Immaginate una partita a scacchi in cui, improvvisamente, i pedoni valgono quanto le regine. Ecco, qualcosa di simile sta succedendo nei mercati finanziari negli USA: il premio per il rischio azionario (c.d. equity risk premium), che storicamente giustifica l’investimento in azioni rispetto ai più sicuri titoli di Stato, sembra essersi volatilizzato. Un’anomalia che mette a dura prova persino i principi più fondamentali della teoria del capitale.
Cos’è l’equity risk premium USA e perché conta?

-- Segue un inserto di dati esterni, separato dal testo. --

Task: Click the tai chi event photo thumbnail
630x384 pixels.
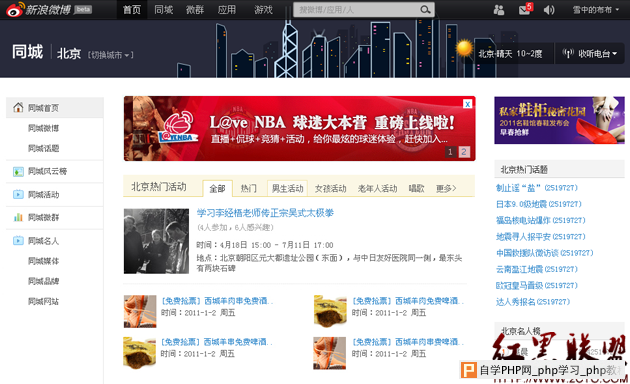Action: click(156, 241)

Per i non addetti ai lavori, il premio per il rischio azionario è la differenza tra il rendimento atteso delle azioni (in questo caso l’S&P 500) e quello dei titoli di Stato decennali. In altre parole, è il “compenso” che un investitore si aspetta per affrontare il rischio maggiore associato alle azioni. Fino a qualche anno fa, era un pilastro del sistema: più rischio, più rendimento. Ora? Quel pilastro sembra sgretolarsi.
Secondo i dati di Rosenberg Research, l’equity risk premium ha toccato livelli così bassi da far sembrare il 2008 un’epoca spensierata. Le cause? Un mix di prezzi azionari alle stelle – spinti da anni di politica monetaria espansiva – e tassi di interesse che non è chiaro quale direzione vogliano prendere soprattutto dopo l’ultima dichiarazione della FED per bocca di J. Powell che afferma di “non avere fretta nel tagliarli”. Il paradosso? Oggi gli investitori rischiano grosso per un ritorno che, nella migliore delle ipotesi, sfiora quello offerto dai titoli di Stato. È come pagare un biglietto premium per un concerto, solo per scoprire che l’artista principale ha lasciato il palco.
Equity risk premium USA: chi abbasserà la testa?
Per riportare equilibrio nel sistema, servirebbe una delle seguenti correzioni: o i prezzi azionari scendono (una prospettiva che nessun CEO vorrebbe sentirsi dire) o i tassi di interesse calano drasticamente. Ma entrambe le strade sono, almeno per ora, difficili da immaginare. Non è la prima volta che vediamo le dinamiche economiche intrecciarsi con decisioni politiche e promesse: un caso emblematico riguarda le accise sui carburanti, come approfondito nell’articolo di qualche tempo fa. La Federal Reserve, tra inflazione ancora elevata e un’economia resiliente, difficilmente allenterà la presa sui tassi. E il mercato azionario, trainato da colossi come Microsoft e Apple, sembra immune a qualsiasi richiamo alla realtà.
Un problema di sostenibilità nei mercati USA
La situazione attuale non è solo una curiosità statistica: è un nodo teorico. In economia, si insegna che chi assume rischi maggiori – come nel caso delle azioni – deve essere ricompensato con rendimenti superiori rispetto a chi opta per strumenti sicuri come i Treasury. È un principio semplice, quasi elementare. Eppure, nel 2024, sembra essersi perso per strada. La storia insegna che gli squilibri del mercato non durano a lungo: quando il pendolo si muove, lo fa con forza. Forse è solo questione di tempo prima che la realtà economica torni a far valere le sue regole.
Un ritorno al futuro?
Per chi si domanda cosa potrebbe accadere, basta guardare indietro: i mercati hanno attraversato situazioni simili in passato. Nel 2000, durante la bolla delle dot-com, gli investitori avevano dimenticato che anche le azioni devono generare profitti reali. Il risultato? Un doloroso risveglio. Oggi, con il premio per il rischio al minimo storico, si rischia di ripetere lo stesso copione. Ma chissà, forse stavolta il finale sarà diverso; se dovesse esserci uno storno dei mercati, si presenta comunque una valida opportunità per comprare a prezzi scontati. L’equity risk premium è basso perché i titoli di Stato offrono rendimenti vicini a quelli azionari, che storicamente erano superiori. Questo rende le azioni meno appetibili, specie considerando il rischio e le dinamiche di smobilizzo legate agli earning.
Come disse una volta John Maynard Keynes, “i mercati possono restare irrazionali più a lungo di quanto tu possa restare solvibile”. Nel frattempo, il consiglio per gli investitori è semplice: occhio alle regine, ma non sottovalutate i pedoni (che potrebbero essere paragonati a dei sicuri fondi obbligazionari o gestioni patrimoniali improntate su titoli di debito). Questi potrebbero ribaltare la partita.